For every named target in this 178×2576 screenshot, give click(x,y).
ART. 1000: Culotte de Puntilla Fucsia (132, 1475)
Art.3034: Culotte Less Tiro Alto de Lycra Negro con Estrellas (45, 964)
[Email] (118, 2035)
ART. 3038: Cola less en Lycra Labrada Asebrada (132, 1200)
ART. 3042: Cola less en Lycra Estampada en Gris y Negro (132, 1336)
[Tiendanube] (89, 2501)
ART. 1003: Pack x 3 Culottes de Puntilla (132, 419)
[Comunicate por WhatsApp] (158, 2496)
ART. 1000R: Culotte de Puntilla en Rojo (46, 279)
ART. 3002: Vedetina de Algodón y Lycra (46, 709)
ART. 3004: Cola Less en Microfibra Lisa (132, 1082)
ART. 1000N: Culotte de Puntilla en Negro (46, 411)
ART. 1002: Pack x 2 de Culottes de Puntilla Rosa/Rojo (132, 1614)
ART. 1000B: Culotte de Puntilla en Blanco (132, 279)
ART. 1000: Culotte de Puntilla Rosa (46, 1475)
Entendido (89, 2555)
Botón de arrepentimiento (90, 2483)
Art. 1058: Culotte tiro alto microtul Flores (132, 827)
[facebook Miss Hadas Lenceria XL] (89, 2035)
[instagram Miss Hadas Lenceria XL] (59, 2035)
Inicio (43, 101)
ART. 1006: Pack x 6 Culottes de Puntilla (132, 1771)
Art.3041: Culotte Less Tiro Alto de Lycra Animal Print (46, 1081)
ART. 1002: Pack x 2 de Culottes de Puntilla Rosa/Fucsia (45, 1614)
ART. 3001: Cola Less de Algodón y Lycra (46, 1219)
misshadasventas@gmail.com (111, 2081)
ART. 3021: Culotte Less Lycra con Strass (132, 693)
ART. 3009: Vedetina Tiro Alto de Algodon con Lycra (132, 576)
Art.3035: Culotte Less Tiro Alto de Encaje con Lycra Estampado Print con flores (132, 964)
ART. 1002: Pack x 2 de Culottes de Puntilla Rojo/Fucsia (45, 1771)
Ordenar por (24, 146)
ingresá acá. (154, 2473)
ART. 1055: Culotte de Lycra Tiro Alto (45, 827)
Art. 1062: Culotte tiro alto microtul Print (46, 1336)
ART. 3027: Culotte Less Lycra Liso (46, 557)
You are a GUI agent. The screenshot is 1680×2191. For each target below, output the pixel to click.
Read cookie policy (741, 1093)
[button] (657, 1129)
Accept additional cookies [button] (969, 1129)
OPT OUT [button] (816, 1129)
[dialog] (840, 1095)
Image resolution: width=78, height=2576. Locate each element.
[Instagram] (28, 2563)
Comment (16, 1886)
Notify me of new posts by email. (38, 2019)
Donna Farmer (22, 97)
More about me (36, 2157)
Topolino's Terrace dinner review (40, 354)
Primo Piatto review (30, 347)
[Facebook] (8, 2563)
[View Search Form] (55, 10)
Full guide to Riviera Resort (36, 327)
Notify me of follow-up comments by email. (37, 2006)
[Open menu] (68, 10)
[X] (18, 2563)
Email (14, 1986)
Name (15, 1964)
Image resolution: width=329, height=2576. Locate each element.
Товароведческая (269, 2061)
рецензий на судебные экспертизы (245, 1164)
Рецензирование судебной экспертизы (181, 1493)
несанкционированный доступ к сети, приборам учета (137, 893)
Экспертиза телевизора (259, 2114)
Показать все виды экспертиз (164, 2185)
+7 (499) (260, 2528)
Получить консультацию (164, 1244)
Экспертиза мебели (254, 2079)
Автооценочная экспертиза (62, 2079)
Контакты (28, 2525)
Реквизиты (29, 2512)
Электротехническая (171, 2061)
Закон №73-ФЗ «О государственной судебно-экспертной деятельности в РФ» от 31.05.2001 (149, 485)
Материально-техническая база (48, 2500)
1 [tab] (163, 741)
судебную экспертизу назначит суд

● ● ●

* Exercise requirements
Count the lines in the records that include the word "Lenceria". Report the total alone.

* Response
2